─── Extracted text

I don't really know about specifics with the larger sizes but the extra info about weight here on this one vs the one most commonly seen:










might help you.

Keep in mind that the NeoPro is fairly tight fitting. They now have a looser fitting version called the S7 Mille that are otherwise the same thing. The Neo Pro is now discontinued, that's why it's at the outlet.

I'd say XLG or TIR, your call really. XL if you lose weight maybe.


----------



## DaveG

lightning33 said:


> I think I will pull the trigger on that Assos set. My only questions is sizing. It was recommended for the XLG, but that is not what the size chart says. So what is the recommendation? I am 74.5” tall.
> 
> I like my Castelli, but as my first pair of bibs (vice reg shorts), I want to try others to see what I like and don’t like.


I am 6'2" and 180lbs. XL works well for me.


----------



## lightning33

I just ordered them. I split the difference and went with XLG. That one fit my weight better (probably not as well as the TIR - i wear 36-waisted pants) but XL fit my height better. 

Good medium i hope.

Thanks for all the help and suggestions!


----------



## crit_boy

DaveG said:


> I had two pairs of the Pearl Izumi Elite In-R-Cool bibs. They fit quite well and the chamois is good but the durability has been poor. The first pair lasted less than two seasons and the second pair is pilling at the inner thighs and close to done


I like the PI Elite in-r-cools for a go to dependably comfortable bib. You can find them for about $70 on sale. I would take a stab that each pair lasts about 4,000-5,000 miles. They last over about 2 years for me (9,000ish+ per year) in rotation with 4 or 5 other pairs of bibs. My oldest pair in rotation is about 2.5 years old and has the PI browning. But, no worn holes in the seat area.

──────

Repeat the forum thread on cycling bib sizing word for word, from "might help you." to "lose weight maybe.".

─── Excerpted data

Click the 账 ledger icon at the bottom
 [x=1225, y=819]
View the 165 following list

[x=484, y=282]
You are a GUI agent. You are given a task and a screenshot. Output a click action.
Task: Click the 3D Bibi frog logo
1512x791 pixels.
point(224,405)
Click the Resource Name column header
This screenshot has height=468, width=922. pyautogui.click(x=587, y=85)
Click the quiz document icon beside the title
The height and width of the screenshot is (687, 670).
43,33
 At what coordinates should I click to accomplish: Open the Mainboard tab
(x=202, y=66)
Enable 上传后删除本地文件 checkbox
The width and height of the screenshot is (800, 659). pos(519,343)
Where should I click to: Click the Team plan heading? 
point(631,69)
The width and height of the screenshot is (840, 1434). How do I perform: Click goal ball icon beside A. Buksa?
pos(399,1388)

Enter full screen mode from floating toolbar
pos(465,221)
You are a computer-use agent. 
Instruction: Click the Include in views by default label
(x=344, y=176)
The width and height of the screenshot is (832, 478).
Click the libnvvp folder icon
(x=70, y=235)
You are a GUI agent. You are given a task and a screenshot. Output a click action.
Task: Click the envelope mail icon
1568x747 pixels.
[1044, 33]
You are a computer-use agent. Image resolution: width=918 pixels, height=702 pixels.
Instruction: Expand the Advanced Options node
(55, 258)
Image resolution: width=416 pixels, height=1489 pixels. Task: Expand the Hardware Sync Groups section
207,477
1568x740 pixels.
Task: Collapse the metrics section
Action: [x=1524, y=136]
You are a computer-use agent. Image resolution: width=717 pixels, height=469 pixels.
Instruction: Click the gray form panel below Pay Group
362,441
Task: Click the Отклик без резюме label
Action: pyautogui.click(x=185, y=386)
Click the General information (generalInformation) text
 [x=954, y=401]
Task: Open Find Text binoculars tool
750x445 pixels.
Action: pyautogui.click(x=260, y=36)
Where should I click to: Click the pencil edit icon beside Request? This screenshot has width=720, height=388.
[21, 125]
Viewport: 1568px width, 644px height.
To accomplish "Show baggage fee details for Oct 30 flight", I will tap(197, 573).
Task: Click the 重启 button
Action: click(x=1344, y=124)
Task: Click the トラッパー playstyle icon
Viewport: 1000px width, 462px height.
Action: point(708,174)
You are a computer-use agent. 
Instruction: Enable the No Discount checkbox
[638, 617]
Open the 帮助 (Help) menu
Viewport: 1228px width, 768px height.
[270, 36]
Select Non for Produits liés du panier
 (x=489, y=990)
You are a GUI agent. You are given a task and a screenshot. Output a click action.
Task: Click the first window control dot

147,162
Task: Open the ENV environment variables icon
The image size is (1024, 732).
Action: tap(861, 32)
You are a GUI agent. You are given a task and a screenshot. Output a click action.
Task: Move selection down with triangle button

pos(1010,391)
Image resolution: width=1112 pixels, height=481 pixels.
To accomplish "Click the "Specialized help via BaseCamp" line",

──────

* [Final answer]:
might help you.

Keep in mind that the NeoPro is fairly tight fitting. They now have a looser fitting version called the S7 Mille that are otherwise the same thing. The Neo Pro is now discontinued, that's why it's at the outlet.

I'd say XLG or TIR, your call really. XL if you lose weight maybe.